Prompt: Where the line with "The width and height of the screenshot is (246, 184)." appears below, start writing out lines exactly, and finish with the line with "Task: Tap the RIP text in the post", which is included; write out nothing else.

Source records:
####################
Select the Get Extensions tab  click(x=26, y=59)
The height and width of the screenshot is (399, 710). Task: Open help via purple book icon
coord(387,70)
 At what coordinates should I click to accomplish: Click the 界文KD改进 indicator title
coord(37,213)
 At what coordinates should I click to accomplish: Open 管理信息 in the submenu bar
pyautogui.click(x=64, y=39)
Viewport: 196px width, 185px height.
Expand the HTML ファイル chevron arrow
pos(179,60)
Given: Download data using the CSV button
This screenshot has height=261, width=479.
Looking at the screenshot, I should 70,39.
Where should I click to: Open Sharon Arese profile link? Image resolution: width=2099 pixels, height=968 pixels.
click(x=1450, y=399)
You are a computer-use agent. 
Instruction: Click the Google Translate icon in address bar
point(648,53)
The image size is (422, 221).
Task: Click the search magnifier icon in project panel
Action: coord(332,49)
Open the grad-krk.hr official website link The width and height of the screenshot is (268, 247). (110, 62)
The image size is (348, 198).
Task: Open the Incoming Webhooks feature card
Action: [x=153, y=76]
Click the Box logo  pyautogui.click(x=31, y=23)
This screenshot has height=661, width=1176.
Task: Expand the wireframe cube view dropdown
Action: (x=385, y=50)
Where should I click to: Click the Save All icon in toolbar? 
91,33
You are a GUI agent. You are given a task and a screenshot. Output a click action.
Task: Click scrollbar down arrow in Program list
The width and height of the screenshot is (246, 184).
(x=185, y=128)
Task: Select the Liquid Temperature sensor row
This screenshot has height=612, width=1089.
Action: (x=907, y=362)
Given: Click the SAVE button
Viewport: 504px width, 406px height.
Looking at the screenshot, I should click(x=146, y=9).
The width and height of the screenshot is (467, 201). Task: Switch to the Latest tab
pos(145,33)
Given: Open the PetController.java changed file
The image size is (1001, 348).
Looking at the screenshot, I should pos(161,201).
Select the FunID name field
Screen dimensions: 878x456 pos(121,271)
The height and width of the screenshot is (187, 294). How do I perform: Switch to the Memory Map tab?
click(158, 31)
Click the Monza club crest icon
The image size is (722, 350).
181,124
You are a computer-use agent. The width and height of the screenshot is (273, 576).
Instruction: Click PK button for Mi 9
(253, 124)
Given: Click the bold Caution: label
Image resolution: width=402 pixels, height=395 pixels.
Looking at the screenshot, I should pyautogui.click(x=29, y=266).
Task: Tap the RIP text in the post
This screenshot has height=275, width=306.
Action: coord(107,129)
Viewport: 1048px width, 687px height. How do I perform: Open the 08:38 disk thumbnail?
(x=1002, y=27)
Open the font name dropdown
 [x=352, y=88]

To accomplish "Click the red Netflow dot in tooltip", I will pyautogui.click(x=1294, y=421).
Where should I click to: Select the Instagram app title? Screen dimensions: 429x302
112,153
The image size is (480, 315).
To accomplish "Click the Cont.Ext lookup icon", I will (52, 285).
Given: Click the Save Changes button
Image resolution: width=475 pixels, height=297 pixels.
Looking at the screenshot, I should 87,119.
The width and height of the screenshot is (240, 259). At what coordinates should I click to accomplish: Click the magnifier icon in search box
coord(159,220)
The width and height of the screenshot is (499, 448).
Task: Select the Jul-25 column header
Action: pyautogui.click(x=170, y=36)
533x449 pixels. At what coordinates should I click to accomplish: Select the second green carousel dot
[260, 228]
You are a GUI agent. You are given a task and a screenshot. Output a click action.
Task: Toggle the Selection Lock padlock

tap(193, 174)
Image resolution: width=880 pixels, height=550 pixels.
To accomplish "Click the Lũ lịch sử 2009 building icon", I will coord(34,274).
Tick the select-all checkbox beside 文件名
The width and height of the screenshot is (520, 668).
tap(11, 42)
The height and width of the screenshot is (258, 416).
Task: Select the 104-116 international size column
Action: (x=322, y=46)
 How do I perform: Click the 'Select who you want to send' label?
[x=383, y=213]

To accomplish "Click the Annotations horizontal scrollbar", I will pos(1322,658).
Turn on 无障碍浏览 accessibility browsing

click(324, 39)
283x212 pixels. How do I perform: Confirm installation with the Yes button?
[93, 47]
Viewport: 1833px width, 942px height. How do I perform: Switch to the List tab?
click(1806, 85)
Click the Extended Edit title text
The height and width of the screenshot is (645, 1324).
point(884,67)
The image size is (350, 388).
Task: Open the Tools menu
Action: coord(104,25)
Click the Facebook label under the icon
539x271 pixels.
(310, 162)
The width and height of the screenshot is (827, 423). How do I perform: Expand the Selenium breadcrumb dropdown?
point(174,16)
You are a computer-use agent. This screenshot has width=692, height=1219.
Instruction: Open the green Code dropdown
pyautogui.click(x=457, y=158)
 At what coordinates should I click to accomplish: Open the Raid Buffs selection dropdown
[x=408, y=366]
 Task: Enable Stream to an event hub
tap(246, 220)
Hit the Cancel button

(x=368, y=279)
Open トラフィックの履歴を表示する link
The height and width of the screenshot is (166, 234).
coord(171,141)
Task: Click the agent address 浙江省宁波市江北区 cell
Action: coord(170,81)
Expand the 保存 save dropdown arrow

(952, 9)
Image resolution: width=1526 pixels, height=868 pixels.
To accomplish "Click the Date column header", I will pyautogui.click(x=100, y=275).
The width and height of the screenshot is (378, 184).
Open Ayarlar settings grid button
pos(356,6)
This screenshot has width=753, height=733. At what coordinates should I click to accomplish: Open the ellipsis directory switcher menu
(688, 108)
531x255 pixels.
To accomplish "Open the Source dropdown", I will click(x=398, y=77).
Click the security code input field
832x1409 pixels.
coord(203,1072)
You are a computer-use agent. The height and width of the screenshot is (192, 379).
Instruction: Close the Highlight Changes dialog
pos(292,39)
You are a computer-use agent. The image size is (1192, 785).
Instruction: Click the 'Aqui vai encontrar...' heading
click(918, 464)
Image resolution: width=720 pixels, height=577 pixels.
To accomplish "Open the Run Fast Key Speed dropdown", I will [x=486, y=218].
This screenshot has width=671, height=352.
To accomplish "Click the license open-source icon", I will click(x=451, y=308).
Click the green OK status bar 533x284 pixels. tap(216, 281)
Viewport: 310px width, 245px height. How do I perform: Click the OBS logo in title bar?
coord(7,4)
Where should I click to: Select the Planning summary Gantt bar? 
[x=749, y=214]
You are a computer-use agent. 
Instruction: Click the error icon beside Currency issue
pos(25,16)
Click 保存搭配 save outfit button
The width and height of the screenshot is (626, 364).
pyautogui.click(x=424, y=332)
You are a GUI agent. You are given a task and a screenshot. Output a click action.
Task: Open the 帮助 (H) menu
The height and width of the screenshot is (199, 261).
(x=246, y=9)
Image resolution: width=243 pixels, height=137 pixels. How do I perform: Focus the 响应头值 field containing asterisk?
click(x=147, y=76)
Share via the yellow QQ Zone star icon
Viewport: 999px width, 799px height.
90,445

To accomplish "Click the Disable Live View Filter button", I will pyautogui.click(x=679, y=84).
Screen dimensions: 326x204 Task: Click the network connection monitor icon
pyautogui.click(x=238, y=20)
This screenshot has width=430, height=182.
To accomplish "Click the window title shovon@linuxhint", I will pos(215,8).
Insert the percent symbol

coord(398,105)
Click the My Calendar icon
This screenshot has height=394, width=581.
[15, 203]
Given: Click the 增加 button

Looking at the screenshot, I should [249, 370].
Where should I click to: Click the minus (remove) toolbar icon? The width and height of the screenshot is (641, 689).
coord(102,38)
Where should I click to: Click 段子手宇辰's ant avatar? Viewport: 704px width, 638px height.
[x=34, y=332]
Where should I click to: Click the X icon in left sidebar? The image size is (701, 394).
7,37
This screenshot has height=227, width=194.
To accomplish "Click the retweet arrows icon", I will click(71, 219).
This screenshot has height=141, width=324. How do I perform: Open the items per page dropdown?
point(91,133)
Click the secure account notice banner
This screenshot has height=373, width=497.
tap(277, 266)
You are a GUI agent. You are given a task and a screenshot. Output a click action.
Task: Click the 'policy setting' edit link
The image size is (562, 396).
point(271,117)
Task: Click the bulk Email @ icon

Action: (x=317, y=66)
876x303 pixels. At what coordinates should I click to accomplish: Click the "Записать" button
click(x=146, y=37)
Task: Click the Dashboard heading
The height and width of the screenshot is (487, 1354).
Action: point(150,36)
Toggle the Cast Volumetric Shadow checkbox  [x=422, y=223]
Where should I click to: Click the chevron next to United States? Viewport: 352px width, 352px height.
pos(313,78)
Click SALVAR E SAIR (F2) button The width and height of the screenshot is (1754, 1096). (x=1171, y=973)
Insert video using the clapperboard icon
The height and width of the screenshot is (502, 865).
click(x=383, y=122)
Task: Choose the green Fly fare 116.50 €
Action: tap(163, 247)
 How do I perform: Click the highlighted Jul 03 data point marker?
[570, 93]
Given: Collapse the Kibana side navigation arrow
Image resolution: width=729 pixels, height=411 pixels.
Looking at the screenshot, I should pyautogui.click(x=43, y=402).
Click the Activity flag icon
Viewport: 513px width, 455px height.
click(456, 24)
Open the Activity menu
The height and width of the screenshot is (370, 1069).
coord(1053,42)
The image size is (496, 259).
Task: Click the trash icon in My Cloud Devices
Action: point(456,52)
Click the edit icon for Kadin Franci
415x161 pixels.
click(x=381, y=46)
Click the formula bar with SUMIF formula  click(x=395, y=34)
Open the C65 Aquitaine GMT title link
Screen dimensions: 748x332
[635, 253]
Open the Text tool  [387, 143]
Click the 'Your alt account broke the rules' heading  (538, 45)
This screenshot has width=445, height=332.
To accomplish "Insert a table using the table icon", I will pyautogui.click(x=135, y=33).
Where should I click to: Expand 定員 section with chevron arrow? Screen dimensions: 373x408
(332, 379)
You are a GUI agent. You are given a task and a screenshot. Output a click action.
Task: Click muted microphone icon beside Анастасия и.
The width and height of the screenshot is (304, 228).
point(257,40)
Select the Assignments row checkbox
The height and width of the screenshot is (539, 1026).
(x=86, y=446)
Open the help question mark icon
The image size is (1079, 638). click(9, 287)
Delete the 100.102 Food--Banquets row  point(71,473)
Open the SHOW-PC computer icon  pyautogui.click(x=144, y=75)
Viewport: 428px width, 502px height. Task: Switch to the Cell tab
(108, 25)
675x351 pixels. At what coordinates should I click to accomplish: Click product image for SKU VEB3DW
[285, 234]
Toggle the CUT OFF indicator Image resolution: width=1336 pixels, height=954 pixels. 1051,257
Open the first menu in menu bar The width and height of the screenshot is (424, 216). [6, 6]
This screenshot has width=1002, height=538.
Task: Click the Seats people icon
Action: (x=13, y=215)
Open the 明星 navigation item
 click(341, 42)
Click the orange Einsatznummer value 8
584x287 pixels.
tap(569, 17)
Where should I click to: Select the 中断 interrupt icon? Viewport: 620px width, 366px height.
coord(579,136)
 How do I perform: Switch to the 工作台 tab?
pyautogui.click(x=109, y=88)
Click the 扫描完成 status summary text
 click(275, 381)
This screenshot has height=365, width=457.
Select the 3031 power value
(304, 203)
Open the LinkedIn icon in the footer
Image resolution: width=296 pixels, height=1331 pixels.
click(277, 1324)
####################
Task response:
The width and height of the screenshot is (246, 184).
(x=185, y=128)
Task: Select the Liquid Temperature sensor row
This screenshot has height=612, width=1089.
Action: (x=907, y=362)
Given: Click the SAVE button
Viewport: 504px width, 406px height.
Looking at the screenshot, I should click(x=146, y=9).
The width and height of the screenshot is (467, 201). Task: Switch to the Latest tab
pos(145,33)
Given: Open the PetController.java changed file
The image size is (1001, 348).
Looking at the screenshot, I should pos(161,201).
Select the FunID name field
Screen dimensions: 878x456 pos(121,271)
The height and width of the screenshot is (187, 294). How do I perform: Switch to the Memory Map tab?
click(158, 31)
Click the Monza club crest icon
The image size is (722, 350).
181,124
You are a computer-use agent. The width and height of the screenshot is (273, 576).
Instruction: Click PK button for Mi 9
(253, 124)
Given: Click the bold Caution: label
Image resolution: width=402 pixels, height=395 pixels.
Looking at the screenshot, I should pyautogui.click(x=29, y=266).
Task: Tap the RIP text in the post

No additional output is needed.